Collected data:
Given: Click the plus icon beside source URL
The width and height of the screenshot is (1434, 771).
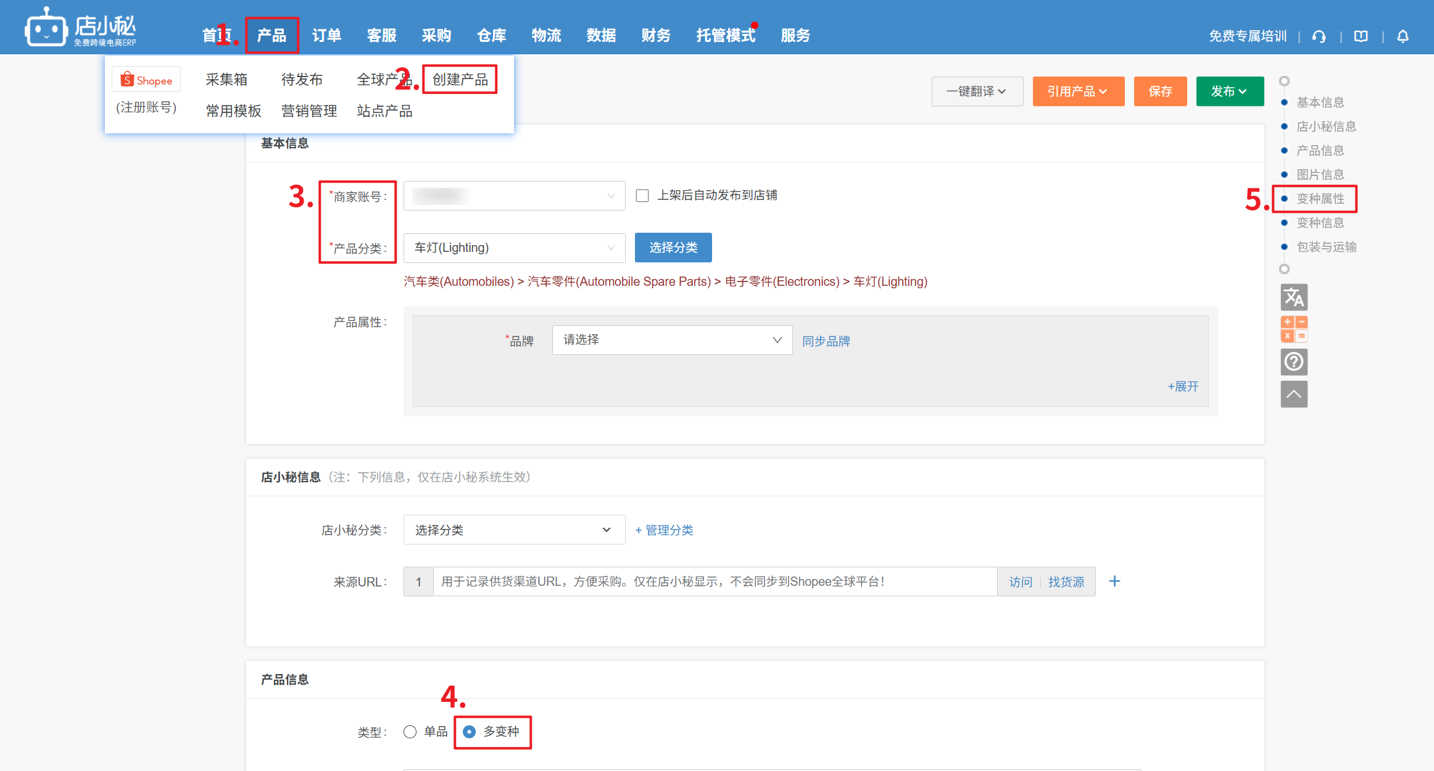Looking at the screenshot, I should [1114, 581].
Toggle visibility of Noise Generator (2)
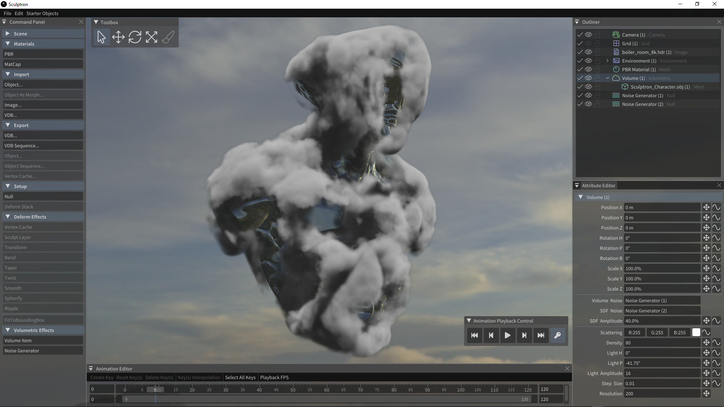Screen dimensions: 724x407 pyautogui.click(x=588, y=104)
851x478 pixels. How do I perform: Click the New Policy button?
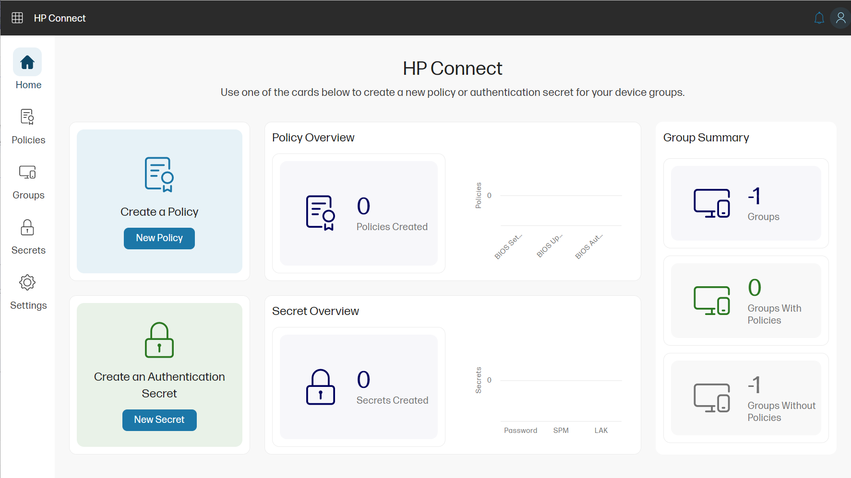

AIM OF THE EXERCISE.
Output the entries above exactly. Drop the pictures.

RESPONSE TO THE TASK.
Given: Click the plus icon beside source URL
The width and height of the screenshot is (1434, 771).
Looking at the screenshot, I should [1114, 581].
Toggle visibility of Noise Generator (2)
Screen dimensions: 724x407 pyautogui.click(x=588, y=104)
851x478 pixels. How do I perform: Click the New Policy button?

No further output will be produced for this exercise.